Re: Failback to old master

From: Robert Haas <robertmhaas(at)gmail(dot)com>
To: "Maeldron T(dot)" <maeldron(at)gmail(dot)com>
Cc: "pgsql-hackers(at)postgresql(dot)org" <pgsql-hackers(at)postgresql(dot)org>
Subject: Re: Failback to old master
Date: 2014-10-29 14:41:24
Message-ID: CA+TgmoYDRgOBKY5L4rnpJTNfdE8YJf3dLf76o9t7h5qv=U=TJw@mail.gmail.com
Views: Raw Message | Whole Thread | Download mbox | Resend email
Thread:
Lists: pgsql-hackers

On Wed, Oct 29, 2014 at 6:21 AM, Maeldron T. <maeldron(at)gmail(dot)com> wrote:
> I swear I have read a couple of old threads. Yet I am not sure if it safe to
> failback to the old master in case of async replication without base backup.
>
> Considering:
> I have the latest 9.3 server
> A: master
> B: slave
> B is actively connected to A
>
> I shut down A manually with -m fast (it's the default FreeBSD init script
> setting)
> I remove the recovery.conf from B
> I restart B
> I create a recovery.conf on A
> I start A
> I see nothing wrong in the logs
> I go for a lunch
> I shut down B
> I remove the recovery.conf on AI restart A
> I restore the recovery.conf on B
> I start B
> I see nothing wrong in the logs and I see that replication is working
>
> Can I say that my data is safe in this case?
>
> If the answer is yes, is it safe to do this if there was a power outage on A
> instead of manual shutdown? Considering that the log says nothing wrong. (Of
> course if it complains I'd do base backup from B).

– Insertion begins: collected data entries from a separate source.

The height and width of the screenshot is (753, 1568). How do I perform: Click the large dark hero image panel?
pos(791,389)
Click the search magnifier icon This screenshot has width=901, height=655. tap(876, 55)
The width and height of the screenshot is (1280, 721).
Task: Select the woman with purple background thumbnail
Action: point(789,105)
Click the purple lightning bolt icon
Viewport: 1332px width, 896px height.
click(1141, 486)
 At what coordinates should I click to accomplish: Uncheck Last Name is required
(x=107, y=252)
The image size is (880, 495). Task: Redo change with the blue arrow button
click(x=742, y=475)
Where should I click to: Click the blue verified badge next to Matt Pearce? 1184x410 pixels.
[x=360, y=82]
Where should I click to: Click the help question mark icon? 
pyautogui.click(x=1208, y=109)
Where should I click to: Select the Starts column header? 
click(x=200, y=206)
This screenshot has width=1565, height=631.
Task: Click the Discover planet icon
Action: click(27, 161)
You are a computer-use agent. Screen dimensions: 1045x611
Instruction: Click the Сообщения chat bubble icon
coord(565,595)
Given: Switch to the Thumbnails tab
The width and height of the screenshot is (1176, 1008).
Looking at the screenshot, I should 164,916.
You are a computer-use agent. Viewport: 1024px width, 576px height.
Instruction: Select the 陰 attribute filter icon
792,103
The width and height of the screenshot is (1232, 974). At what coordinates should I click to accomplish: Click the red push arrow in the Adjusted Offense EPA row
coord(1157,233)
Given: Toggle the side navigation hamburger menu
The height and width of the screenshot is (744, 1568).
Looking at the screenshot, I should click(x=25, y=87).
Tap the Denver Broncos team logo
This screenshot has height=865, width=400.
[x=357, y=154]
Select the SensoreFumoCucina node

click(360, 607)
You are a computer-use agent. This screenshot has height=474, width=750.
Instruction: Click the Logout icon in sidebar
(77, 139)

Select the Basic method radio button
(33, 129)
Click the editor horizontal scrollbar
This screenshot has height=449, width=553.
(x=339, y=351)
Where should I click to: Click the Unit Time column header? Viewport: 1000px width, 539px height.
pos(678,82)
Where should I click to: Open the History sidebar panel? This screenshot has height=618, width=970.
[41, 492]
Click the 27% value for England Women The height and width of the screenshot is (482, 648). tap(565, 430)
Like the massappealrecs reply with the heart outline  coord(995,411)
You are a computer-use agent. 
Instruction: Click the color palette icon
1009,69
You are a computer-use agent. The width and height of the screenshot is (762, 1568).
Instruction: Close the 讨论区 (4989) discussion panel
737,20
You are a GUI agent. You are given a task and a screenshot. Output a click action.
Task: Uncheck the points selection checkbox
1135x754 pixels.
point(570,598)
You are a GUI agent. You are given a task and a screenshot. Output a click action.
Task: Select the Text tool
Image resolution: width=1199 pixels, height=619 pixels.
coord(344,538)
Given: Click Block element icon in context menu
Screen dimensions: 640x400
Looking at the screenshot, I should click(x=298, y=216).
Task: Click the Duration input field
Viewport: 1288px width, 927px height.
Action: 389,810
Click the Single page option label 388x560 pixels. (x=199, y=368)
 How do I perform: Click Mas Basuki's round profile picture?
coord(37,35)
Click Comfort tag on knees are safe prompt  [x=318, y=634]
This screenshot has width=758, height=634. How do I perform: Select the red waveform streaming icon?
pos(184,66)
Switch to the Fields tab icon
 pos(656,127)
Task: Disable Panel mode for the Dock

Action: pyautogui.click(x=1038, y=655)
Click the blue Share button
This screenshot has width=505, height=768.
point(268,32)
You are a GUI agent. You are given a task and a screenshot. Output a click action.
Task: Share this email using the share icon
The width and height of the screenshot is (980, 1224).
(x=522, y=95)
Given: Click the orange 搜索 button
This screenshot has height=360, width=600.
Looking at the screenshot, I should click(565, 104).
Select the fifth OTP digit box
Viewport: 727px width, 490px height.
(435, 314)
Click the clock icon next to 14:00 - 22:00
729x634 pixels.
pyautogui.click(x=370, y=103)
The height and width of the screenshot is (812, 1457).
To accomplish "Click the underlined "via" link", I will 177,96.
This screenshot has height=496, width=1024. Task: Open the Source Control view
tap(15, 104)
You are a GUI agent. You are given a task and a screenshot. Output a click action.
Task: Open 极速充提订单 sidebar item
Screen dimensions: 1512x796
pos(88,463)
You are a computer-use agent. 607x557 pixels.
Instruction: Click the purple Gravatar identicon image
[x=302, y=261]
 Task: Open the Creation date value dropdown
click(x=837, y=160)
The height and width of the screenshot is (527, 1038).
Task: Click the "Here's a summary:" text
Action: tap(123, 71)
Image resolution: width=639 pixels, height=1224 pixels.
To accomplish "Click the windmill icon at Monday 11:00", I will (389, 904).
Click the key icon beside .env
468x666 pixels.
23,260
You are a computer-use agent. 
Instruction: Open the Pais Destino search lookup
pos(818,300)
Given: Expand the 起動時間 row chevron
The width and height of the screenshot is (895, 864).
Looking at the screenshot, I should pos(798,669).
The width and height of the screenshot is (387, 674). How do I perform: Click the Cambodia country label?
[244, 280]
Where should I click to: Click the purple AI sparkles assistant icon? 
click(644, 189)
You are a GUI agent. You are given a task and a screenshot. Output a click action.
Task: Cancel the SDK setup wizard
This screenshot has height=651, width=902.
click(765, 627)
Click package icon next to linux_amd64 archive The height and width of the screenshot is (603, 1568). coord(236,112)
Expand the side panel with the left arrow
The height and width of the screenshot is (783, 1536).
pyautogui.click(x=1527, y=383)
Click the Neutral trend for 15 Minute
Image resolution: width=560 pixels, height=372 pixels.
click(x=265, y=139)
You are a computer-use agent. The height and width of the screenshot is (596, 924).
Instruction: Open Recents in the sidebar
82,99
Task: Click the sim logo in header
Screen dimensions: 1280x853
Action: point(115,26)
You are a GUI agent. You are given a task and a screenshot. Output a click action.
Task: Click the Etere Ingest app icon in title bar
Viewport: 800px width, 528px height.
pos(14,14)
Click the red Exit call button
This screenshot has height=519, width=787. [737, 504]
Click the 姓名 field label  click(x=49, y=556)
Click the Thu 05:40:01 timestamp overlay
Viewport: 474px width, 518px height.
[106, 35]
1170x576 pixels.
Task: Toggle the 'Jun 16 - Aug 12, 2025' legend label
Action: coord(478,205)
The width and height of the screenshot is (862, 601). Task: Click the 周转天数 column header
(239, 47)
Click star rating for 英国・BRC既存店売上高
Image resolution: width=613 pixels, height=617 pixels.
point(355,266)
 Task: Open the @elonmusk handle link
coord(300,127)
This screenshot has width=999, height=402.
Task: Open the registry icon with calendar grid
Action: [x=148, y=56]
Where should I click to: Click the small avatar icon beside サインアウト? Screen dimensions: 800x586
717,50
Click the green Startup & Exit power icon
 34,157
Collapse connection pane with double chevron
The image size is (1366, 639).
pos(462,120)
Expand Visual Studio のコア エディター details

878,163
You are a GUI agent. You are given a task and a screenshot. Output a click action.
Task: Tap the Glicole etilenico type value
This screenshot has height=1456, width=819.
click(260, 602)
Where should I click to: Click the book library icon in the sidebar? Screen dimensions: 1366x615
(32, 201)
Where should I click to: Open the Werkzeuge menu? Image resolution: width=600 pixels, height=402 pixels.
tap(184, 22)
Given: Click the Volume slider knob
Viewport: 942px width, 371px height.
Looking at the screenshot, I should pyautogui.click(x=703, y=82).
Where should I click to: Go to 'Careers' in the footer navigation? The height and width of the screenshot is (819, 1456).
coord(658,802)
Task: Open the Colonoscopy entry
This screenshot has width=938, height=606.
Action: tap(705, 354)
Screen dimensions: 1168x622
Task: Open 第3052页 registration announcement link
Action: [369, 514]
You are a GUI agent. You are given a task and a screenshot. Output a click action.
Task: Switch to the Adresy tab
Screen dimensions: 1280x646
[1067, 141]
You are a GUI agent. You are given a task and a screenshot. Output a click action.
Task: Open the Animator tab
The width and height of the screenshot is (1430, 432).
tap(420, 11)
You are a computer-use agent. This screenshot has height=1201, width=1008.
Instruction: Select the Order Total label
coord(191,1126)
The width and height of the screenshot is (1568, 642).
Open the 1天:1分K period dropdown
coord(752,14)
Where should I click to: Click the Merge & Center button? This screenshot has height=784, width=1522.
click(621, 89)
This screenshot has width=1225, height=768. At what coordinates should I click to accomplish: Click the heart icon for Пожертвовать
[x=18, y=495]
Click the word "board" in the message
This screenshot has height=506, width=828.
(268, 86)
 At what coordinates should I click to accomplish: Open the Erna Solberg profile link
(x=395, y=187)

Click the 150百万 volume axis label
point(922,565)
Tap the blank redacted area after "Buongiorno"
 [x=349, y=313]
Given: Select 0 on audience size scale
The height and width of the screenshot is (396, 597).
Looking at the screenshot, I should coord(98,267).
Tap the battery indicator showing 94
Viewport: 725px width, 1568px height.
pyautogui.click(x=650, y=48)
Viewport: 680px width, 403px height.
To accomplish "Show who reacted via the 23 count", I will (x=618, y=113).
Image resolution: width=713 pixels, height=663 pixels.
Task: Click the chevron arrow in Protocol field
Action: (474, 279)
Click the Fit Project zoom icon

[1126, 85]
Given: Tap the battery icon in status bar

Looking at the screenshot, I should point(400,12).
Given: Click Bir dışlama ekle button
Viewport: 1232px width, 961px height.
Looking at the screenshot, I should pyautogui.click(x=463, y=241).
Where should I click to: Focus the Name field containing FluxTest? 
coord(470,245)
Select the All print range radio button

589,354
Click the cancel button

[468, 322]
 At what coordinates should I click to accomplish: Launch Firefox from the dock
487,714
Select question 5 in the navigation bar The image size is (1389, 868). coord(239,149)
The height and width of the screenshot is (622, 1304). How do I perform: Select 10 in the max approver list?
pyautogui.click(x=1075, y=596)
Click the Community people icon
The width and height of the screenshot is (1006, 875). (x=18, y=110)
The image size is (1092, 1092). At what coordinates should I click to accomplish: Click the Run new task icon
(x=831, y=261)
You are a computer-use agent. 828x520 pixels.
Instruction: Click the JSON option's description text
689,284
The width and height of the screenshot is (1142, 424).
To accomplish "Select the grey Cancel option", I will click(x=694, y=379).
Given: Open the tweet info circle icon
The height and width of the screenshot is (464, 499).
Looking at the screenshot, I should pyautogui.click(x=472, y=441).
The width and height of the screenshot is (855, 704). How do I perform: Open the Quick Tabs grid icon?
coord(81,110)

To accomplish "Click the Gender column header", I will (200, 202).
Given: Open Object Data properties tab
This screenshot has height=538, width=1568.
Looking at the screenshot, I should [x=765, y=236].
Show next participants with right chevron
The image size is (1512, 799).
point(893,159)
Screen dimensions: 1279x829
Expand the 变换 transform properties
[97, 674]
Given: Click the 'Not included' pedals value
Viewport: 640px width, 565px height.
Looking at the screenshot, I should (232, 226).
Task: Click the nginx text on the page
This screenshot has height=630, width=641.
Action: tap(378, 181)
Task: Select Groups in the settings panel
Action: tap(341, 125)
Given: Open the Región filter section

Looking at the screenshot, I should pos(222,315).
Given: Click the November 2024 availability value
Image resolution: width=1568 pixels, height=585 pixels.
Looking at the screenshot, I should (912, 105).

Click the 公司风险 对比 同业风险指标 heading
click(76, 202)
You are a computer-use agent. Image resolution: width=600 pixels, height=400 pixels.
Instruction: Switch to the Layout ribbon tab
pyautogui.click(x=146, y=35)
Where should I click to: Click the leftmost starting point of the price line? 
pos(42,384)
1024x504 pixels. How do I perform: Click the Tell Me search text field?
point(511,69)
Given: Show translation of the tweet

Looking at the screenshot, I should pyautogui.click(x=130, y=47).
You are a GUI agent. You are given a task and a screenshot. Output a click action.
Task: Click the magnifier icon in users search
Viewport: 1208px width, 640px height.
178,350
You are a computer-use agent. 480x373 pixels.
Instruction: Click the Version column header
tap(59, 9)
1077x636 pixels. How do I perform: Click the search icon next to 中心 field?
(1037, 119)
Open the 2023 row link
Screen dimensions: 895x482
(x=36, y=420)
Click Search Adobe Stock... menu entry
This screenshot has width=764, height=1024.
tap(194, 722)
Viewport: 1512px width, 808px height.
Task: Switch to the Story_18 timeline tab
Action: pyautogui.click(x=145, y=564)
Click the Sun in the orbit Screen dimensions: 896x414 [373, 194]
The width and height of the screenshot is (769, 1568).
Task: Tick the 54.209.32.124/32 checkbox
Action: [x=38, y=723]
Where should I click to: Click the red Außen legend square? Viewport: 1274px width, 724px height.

The threshold question here is whether the original master might have
written (and thus, perhaps, applied) write-ahead log records that were
not replayed on the slave. If A crashed, that is definitely possible,
so this is definitely not safe. If A was shut down cleanly, then
streaming replication *should* take everything up through the shutdown
checkpoint and replicate those to the standby, which *should* replay
them. If all goes according to plan, I think this will work.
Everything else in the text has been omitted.